Between 1986 and 1992, Australia attempted to mount cases against a large number of suspected Nazi war criminals in our midst. Despite the efforts of the Special Investigations Unit led by Robert Greenwood QC, not one case was successfully concluded. If a little trumpet blowing may be permitted, it was the Review that successfully tracked down Konrad Kalejs in Melbourne in January 1995, which led him to flee to Canada and eventually resulted in his deportation. But such victories are fleeting, as was all too apparent to us seeing Kalejs speed away down the Tullamarine Freeway to suburban anonymity last week.
So who can touch Kalejs? The Federal Government has indicated that Kalejs will be prosecuted in Australia if enough evidence can be obtained from the Canadian authorities to mount a case under the War Crimes Act. In fact, voluminous evidence has been on record from the US case since 1994, yet no action has been taken. Attorney-General Daryl Williams has already warned it may be difficult to sustain charges against Kalejs in a criminal trial. Deportation is only possible if Kalejs' citizenship is revoked, and this would require retrospective legislation - difficult, but what Canada has done, and what we should do.
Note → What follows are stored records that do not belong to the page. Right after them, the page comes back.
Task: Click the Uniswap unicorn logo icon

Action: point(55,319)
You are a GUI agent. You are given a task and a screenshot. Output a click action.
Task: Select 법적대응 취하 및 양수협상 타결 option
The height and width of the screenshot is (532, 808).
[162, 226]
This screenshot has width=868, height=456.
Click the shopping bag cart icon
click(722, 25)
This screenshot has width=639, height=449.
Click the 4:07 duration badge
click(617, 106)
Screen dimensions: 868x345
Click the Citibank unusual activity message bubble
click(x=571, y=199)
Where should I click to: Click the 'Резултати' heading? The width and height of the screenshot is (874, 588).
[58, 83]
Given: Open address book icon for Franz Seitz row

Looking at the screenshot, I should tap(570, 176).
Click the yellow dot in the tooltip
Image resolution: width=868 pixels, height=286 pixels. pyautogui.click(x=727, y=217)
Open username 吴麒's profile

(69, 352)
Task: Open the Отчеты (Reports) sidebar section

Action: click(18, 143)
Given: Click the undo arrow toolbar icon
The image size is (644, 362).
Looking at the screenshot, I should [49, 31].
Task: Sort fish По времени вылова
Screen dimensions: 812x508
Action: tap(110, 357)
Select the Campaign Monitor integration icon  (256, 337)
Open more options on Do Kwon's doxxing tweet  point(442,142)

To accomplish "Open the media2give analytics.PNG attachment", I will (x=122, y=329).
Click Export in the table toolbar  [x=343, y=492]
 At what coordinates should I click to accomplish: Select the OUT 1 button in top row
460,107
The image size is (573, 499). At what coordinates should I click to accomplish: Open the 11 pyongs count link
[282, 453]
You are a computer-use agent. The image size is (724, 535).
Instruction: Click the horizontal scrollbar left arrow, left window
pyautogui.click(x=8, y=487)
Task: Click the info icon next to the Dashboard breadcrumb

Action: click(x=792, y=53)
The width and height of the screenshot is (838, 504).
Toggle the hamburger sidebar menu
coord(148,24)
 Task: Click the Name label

It is not a happy story, which made Victorian Premier Jeff Kennett's implicit suggestion that the Jewish Community practice the "Christian" virtue of forgiveness hard to take. Forgetting the crimes of Kalejs and his ilk is plainly impossible, just as for the tragedy of the Anzacs at Gallipoli we say "lest we forget". Perhaps one day we can forgive someone like Martin Bryant - at least he was brought to justice; but Kalejs, who remains totally unrepentant, never has been and possibly never will be, and for that he can never be forgiven.